Wednesday, December 12, 2012

Life's Persistent Questions

OK, I admit the last post was a bit weird. Feeling like I was my Dad for an instant was disturbing, and annoying, at the same time. I do not want to be like my Dad...I like ME pretty well.  I'm sure some psychiatrist could have fun with that one...but I've moved on.

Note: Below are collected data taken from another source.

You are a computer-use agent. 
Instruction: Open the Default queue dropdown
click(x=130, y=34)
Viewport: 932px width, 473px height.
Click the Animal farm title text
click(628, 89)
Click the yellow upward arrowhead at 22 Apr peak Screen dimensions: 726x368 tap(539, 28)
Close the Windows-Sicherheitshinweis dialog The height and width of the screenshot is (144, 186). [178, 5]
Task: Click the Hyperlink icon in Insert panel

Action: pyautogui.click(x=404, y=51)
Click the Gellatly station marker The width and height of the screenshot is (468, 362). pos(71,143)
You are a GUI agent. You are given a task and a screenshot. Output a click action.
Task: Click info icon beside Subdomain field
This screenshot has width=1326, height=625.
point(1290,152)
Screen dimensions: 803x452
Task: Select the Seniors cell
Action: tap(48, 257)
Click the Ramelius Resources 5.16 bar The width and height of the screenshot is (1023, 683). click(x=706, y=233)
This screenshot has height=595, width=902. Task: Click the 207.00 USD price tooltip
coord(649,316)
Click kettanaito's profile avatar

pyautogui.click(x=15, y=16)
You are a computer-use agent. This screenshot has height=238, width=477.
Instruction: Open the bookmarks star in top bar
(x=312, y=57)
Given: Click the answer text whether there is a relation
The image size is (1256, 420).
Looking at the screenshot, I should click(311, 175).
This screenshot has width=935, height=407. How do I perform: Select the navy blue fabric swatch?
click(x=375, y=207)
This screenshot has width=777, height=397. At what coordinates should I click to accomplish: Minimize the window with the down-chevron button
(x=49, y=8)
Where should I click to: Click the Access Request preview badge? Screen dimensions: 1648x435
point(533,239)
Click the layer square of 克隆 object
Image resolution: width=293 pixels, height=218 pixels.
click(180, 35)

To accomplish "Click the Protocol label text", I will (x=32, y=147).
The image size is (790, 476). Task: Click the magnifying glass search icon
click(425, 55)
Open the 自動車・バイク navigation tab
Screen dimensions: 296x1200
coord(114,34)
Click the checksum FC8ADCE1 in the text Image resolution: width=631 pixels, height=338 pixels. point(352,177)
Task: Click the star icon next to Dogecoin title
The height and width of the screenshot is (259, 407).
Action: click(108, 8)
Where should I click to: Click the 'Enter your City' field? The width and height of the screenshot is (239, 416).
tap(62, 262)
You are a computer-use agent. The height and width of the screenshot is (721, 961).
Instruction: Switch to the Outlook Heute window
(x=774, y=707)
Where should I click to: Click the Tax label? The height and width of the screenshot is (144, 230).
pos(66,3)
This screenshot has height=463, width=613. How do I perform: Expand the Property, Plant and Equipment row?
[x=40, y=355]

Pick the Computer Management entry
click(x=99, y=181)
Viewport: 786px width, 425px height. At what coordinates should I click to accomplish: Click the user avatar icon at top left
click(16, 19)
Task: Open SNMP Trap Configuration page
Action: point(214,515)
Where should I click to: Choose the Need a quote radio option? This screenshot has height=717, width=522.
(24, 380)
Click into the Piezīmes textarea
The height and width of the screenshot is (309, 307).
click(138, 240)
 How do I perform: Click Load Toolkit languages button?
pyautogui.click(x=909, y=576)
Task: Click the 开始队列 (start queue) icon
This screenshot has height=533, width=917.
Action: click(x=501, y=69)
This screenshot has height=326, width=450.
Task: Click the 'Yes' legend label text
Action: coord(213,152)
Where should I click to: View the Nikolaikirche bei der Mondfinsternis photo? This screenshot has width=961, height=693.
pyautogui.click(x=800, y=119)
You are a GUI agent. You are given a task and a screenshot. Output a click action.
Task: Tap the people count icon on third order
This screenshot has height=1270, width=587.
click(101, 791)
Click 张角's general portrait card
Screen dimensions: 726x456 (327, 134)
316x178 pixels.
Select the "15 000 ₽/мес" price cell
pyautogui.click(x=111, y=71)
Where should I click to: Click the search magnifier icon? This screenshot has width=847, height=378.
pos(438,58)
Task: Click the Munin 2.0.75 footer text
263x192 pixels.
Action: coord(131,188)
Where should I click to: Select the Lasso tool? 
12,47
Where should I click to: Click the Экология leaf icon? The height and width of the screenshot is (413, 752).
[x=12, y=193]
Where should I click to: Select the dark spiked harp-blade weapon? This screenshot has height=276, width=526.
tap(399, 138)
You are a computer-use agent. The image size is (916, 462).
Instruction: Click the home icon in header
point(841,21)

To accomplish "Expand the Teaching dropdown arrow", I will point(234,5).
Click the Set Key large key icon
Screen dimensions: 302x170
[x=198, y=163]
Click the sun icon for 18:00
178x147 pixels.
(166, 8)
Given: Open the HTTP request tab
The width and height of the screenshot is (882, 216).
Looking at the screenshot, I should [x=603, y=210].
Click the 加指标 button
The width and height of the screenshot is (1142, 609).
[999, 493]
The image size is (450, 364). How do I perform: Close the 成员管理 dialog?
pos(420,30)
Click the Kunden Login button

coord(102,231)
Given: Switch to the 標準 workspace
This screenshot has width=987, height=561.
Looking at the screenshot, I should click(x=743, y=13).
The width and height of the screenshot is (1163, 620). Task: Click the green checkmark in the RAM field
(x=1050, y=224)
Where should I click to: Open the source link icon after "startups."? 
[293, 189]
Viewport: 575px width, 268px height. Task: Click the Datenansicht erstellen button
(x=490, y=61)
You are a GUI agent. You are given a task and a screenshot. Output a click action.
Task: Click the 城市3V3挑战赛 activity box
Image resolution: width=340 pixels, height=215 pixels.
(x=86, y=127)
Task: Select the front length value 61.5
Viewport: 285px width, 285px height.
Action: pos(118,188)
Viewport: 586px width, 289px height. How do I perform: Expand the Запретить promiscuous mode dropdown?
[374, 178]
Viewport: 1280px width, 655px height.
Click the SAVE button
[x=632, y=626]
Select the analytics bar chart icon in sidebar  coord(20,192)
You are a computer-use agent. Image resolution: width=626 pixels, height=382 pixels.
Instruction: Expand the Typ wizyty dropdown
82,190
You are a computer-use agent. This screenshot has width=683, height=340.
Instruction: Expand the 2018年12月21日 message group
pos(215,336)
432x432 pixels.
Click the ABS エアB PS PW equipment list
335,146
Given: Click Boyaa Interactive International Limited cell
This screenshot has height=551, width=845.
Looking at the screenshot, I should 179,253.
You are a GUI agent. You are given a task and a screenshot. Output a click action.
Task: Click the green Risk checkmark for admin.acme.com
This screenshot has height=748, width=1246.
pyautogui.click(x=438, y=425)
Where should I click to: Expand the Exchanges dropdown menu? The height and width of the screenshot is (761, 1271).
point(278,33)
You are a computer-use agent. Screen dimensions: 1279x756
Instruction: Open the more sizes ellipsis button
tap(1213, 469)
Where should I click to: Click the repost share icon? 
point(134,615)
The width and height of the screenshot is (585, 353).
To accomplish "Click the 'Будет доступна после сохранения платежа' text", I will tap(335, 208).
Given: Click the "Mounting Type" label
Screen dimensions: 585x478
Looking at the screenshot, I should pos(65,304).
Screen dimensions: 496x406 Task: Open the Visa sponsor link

It got me on "leisure thinking". Here are some examples, and some partial answers to life's persistent questions.

Example 1:

Anyone been outside the past couple of days...what did we do to deserve 70's in Dec. Something bad gonna' happen. That's the point. When something is too good to be true, like getting hot enough to take your shirt off  in December, I, WE, assume it's an "omen of impending doom"?  The brain does not like it when things are not as they should be. 70 degrees in Dec. is not normal, therefore MY brain say "Danger, Danger, Will Robinson"! For every action, there is an opposite, and equal reaction...

Example 2:

Drop something behind the couch, fridge, stove and try to pick it up without tearing the house apart.Your arm is just 1/2 inch too short to reach it. How to go about it? A stick with tape on the end? Beg the cat to go get it. Call for longer armed persons. Oh, hell, just tear the house apart.

And along the same vain:

Drop something...why is it always the color of the medium you drop it on? If you hear it hit at your feet, why do you find it 20 feet away?

Example 3:

I maintain nostalgia is infectious. Listen to the Beatles, and then  carry on a conversation with someone afterward. Words and phrases like, "Way Cool, Babe", and "Totally, Man" or "Groovy", somehow work themselves into the conversation. Why am I talking like this? The reason is simple. That's the way we talked when the Beatles were IT. Don't worry, it goes away in a few minutes. Ah, nostalgia.
Example 4:

Ever wondered how many tons of leaves are hanging over your house, or yard? I've been raking and grinding leaves for mulch. There are TONS of them in the front yard. Them little devils are heavy! OMG, (gettin with the program now, aren't I), we don't have those little oxygen makers in the winter! I just now thought of that. I'm feeling faint. Those trees closed down the leaf factories tighter than a beach front arcade in January. Fire them down to the last man! Do we import oxygen from somewhere else during the winter? I'll ask Jessie if Sci Shows has the answer as to where we get our oxygen in the winter?

I'm sure you can come up with a thousand more persistent questions. I know my buddy Bob can, he's an engineer...and can't help thinking.

 I thought about these 4 today...and what we're having for supper.

Leisure thinking...they can't teach that in school, no way to test it.